David Dugue, a 22-year-old senior at Brooklyn College, is one of those students. His commute from his home in Marine Park to college should take 15 minutes but often takes longer due to delays. But the express bus he has to take is often too expensive, forcing Dugue to make the decision between transportation and food costs. Sometimes, Dugue has to walk home just to be able to have enough money for lunch the next day.

“Why does it have to be like this? To rely on unreliable transit that will make us late even when we wake up on time? Having affordable transportation affords us the agency to go to class,study at the library and attend events like these,” Dugue said. “The lack in investment and planning for transportation has left us in the freezing cold, wet in the rain and flooding in the heat.”

Dugue clarified later in an interview that he felt that Mayor Eric Adams has been more talk than action when it comes to transportation, but that the hard work will be done through pushing the mayor and city council on the policies. Dugue is involved in campus advocacy relating to both the Strap Hangers Campaign and the New York Public Interest Research Group—the two groups that helped host the press conference.
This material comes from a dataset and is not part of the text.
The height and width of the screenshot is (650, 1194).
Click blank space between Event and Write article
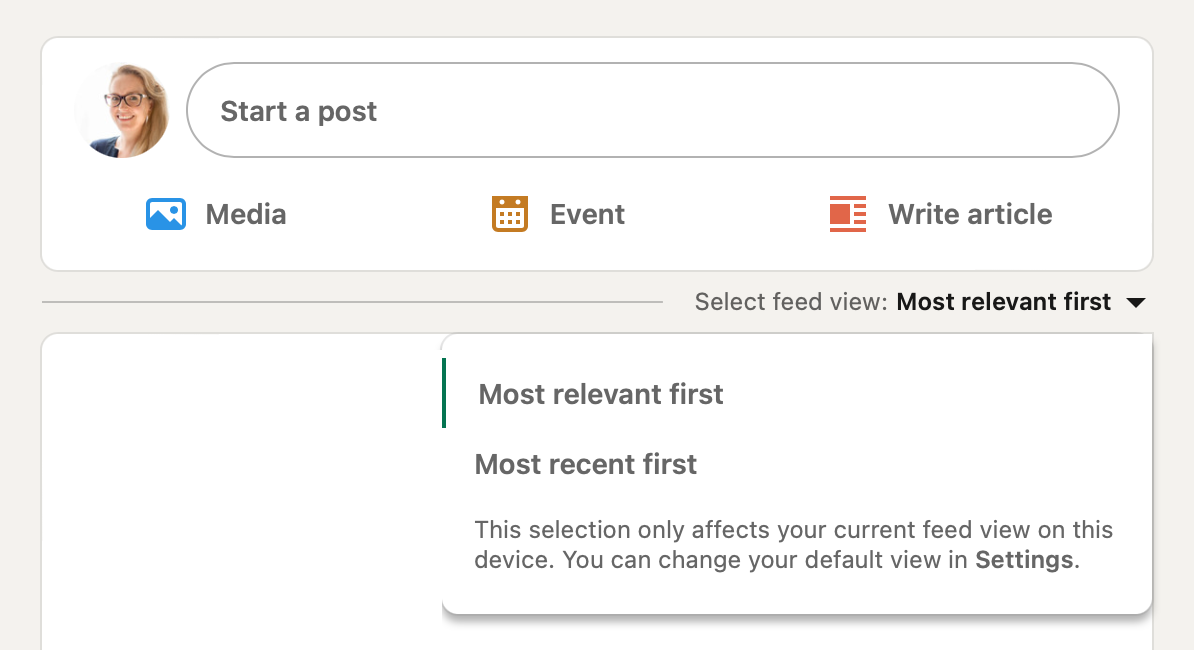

“Many tens of thousands of college students in New York City rely on buses to get to class — but our slow, unreliable bus system is failing them,” Councilman Lincoln Restler said in a statement. “I’m grateful to the New York Public Interest Research Group for their student-led advocacy in demanding new busways, fare equity, and bus improvements. We need to do everything we can to improve our bus system and make our City more just, inclusive, and sustainable.”